# Exercise brief
Up to and including the line that contains "Given: Select Action Confirm from the menu", repeat each line of the data exactly, starting from the first.

# Records shown
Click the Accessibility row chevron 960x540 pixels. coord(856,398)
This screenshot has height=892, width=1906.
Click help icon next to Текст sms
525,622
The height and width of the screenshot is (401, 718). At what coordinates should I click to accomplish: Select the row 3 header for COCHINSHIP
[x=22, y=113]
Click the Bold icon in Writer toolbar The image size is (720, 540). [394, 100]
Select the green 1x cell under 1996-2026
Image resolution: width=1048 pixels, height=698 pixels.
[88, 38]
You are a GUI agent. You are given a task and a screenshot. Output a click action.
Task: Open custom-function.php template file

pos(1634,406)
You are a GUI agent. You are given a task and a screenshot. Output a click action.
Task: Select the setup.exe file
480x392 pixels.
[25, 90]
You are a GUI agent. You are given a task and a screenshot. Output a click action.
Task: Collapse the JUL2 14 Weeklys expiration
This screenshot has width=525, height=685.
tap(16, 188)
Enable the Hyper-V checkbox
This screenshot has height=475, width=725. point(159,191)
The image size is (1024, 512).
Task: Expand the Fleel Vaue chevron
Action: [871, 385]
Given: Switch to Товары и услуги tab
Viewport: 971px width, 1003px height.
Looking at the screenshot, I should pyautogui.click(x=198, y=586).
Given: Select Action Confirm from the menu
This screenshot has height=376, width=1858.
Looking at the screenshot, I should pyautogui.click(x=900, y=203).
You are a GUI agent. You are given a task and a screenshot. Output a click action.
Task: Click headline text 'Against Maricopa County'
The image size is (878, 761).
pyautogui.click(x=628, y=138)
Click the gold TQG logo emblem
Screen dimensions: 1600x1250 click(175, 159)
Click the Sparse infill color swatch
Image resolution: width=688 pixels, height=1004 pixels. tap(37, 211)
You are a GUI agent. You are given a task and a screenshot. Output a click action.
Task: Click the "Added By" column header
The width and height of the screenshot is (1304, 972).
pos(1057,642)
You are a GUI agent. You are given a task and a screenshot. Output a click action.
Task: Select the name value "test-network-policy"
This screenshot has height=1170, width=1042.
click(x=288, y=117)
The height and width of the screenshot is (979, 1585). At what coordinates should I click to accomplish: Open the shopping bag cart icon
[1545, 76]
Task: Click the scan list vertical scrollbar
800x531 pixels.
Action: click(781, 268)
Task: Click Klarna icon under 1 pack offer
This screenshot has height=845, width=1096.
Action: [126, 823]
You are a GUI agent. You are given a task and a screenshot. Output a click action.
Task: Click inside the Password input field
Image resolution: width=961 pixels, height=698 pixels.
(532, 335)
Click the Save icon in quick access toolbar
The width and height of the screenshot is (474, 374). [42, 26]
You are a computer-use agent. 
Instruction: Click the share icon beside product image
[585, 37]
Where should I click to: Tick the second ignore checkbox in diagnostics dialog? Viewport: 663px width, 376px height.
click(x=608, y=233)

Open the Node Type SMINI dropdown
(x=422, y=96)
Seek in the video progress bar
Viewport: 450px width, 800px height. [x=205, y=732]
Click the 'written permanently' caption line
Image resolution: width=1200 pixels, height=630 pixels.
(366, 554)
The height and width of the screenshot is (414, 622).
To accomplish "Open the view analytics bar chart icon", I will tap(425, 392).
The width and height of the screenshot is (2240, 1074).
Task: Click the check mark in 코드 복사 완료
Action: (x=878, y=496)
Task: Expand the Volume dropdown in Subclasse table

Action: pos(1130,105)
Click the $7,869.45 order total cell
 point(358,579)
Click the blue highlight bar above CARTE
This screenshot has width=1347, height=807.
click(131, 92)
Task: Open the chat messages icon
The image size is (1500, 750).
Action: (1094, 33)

# Response to the task
Click the Accessibility row chevron 960x540 pixels. coord(856,398)
This screenshot has height=892, width=1906.
Click help icon next to Текст sms
525,622
The height and width of the screenshot is (401, 718). At what coordinates should I click to accomplish: Select the row 3 header for COCHINSHIP
[x=22, y=113]
Click the Bold icon in Writer toolbar The image size is (720, 540). [394, 100]
Select the green 1x cell under 1996-2026
Image resolution: width=1048 pixels, height=698 pixels.
[88, 38]
You are a GUI agent. You are given a task and a screenshot. Output a click action.
Task: Open custom-function.php template file

pos(1634,406)
You are a GUI agent. You are given a task and a screenshot. Output a click action.
Task: Select the setup.exe file
480x392 pixels.
[25, 90]
You are a GUI agent. You are given a task and a screenshot. Output a click action.
Task: Collapse the JUL2 14 Weeklys expiration
This screenshot has width=525, height=685.
tap(16, 188)
Enable the Hyper-V checkbox
This screenshot has height=475, width=725. point(159,191)
The image size is (1024, 512).
Task: Expand the Fleel Vaue chevron
Action: [871, 385]
Given: Switch to Товары и услуги tab
Viewport: 971px width, 1003px height.
Looking at the screenshot, I should pyautogui.click(x=198, y=586).
Given: Select Action Confirm from the menu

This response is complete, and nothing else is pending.